▸ **Assignment**:
Using the records below, write out again exactly the lines that begin at the line containing "Given: Click commentator KEVIN avatar icon" and end at the line containing "Click the Roman numeral VI segment", and no other lines.

.....

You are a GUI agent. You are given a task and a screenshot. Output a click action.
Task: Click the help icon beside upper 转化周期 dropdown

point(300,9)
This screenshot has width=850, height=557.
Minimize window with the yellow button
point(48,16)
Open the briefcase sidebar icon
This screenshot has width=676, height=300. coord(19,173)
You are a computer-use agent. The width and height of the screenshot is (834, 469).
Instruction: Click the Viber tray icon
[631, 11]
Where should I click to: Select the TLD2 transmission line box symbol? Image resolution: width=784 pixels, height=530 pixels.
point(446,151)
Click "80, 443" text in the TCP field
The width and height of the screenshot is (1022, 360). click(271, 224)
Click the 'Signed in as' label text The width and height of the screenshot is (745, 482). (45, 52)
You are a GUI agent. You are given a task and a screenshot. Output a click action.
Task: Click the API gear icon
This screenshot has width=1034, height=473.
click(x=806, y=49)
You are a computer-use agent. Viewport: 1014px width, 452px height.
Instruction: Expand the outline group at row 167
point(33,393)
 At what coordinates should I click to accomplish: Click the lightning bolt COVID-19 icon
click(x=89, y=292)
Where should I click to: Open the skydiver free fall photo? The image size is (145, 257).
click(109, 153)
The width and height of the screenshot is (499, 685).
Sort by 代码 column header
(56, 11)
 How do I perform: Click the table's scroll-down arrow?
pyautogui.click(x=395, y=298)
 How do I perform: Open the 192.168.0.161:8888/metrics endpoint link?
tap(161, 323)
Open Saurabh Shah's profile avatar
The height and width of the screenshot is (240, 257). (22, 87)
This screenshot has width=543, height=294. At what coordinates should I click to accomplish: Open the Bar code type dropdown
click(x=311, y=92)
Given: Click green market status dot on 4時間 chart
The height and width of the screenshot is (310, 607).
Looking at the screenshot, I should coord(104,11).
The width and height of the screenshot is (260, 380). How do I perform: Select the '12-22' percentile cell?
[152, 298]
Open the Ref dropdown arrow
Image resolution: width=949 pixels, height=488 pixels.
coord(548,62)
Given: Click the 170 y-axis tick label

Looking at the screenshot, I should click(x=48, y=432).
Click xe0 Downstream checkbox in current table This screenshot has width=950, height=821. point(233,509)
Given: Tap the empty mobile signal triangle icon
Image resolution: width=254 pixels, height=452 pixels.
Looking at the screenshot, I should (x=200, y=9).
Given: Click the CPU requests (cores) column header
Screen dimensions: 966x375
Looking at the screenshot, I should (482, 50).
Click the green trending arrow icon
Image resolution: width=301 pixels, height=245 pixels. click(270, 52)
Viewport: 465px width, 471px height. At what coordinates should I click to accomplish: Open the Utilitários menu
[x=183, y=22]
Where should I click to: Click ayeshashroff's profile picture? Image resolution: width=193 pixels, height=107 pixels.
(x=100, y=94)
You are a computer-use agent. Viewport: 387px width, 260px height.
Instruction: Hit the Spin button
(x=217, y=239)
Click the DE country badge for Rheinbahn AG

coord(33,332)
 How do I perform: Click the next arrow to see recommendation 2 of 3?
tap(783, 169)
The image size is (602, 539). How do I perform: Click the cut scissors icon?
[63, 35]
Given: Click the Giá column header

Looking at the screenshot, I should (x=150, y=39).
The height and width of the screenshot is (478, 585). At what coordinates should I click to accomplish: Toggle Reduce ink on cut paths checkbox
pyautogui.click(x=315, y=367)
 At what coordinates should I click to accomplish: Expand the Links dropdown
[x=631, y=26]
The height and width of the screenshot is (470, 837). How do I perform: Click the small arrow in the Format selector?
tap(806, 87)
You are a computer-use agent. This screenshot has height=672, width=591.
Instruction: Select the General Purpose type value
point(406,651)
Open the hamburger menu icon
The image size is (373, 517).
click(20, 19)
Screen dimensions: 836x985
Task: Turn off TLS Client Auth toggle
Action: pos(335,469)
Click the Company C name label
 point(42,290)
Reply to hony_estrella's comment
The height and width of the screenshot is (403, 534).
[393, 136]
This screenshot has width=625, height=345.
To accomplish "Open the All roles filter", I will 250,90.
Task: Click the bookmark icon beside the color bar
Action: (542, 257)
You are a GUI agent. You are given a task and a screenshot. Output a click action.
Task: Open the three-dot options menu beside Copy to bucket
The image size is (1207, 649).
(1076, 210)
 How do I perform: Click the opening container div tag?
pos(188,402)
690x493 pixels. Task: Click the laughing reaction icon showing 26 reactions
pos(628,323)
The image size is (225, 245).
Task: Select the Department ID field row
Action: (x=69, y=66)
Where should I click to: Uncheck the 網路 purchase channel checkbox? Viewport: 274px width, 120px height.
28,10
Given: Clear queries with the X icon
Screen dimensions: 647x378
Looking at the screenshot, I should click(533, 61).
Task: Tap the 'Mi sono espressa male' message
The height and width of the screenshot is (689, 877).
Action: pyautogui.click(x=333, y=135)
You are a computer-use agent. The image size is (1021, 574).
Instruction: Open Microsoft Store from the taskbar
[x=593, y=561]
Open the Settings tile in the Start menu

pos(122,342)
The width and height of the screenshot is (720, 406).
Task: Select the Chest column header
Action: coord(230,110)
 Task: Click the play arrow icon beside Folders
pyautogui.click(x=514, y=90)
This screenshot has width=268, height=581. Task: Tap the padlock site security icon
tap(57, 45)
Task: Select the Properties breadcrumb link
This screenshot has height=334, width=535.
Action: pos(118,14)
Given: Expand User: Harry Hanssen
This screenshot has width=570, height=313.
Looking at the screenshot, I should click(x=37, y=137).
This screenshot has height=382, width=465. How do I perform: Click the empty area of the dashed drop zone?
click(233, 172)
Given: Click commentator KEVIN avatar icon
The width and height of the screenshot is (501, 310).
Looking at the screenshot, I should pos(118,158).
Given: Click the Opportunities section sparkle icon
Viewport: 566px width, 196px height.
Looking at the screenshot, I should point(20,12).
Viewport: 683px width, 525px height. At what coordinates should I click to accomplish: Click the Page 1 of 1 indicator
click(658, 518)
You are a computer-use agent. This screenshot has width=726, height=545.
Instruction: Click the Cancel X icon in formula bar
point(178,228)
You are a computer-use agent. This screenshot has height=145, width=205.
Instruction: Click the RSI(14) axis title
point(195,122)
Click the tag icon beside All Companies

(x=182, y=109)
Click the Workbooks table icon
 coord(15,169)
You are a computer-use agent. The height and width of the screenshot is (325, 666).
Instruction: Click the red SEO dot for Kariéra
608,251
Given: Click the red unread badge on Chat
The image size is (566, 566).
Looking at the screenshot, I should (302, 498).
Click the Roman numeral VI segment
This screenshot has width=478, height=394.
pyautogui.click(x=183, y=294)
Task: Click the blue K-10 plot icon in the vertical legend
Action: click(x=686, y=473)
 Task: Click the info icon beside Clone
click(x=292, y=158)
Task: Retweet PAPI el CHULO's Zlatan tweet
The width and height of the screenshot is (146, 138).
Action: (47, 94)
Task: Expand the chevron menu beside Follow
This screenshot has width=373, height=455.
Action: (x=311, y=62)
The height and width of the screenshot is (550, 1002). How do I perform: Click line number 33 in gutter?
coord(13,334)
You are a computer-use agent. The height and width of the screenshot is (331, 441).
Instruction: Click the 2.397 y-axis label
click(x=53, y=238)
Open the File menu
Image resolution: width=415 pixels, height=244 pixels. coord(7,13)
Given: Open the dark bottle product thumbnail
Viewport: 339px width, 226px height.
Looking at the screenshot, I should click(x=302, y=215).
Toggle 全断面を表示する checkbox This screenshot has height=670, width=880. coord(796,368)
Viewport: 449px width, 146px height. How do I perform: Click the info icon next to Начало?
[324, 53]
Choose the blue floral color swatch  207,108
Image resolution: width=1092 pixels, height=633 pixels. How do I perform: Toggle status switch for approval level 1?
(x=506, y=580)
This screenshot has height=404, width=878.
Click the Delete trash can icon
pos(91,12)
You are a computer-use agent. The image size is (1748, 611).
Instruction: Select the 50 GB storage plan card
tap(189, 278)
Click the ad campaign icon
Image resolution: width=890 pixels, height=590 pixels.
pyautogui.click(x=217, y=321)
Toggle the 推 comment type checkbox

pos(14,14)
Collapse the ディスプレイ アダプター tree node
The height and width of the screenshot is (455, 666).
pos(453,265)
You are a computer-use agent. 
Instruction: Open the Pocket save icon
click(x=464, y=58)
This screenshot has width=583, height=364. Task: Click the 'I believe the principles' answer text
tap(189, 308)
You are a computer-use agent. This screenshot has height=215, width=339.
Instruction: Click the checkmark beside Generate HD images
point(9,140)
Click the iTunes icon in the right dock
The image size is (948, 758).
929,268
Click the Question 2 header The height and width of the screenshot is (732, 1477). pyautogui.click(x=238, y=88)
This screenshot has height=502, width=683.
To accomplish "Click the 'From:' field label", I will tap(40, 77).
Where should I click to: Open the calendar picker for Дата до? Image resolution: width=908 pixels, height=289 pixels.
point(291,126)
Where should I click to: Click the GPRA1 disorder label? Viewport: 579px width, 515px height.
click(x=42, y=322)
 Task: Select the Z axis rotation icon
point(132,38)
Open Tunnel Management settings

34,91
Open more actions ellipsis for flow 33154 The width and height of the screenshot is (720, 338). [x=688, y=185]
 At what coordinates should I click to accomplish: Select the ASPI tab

.....

▸ **Response to this task**:
Given: Click commentator KEVIN avatar icon
The width and height of the screenshot is (501, 310).
Looking at the screenshot, I should pos(118,158).
Given: Click the Opportunities section sparkle icon
Viewport: 566px width, 196px height.
Looking at the screenshot, I should point(20,12).
Viewport: 683px width, 525px height. At what coordinates should I click to accomplish: Click the Page 1 of 1 indicator
click(658, 518)
You are a computer-use agent. This screenshot has width=726, height=545.
Instruction: Click the Cancel X icon in formula bar
point(178,228)
You are a computer-use agent. This screenshot has height=145, width=205.
Instruction: Click the RSI(14) axis title
point(195,122)
Click the tag icon beside All Companies

(x=182, y=109)
Click the Workbooks table icon
 coord(15,169)
You are a computer-use agent. The height and width of the screenshot is (325, 666).
Instruction: Click the red SEO dot for Kariéra
608,251
Given: Click the red unread badge on Chat
The image size is (566, 566).
Looking at the screenshot, I should (302, 498).
Click the Roman numeral VI segment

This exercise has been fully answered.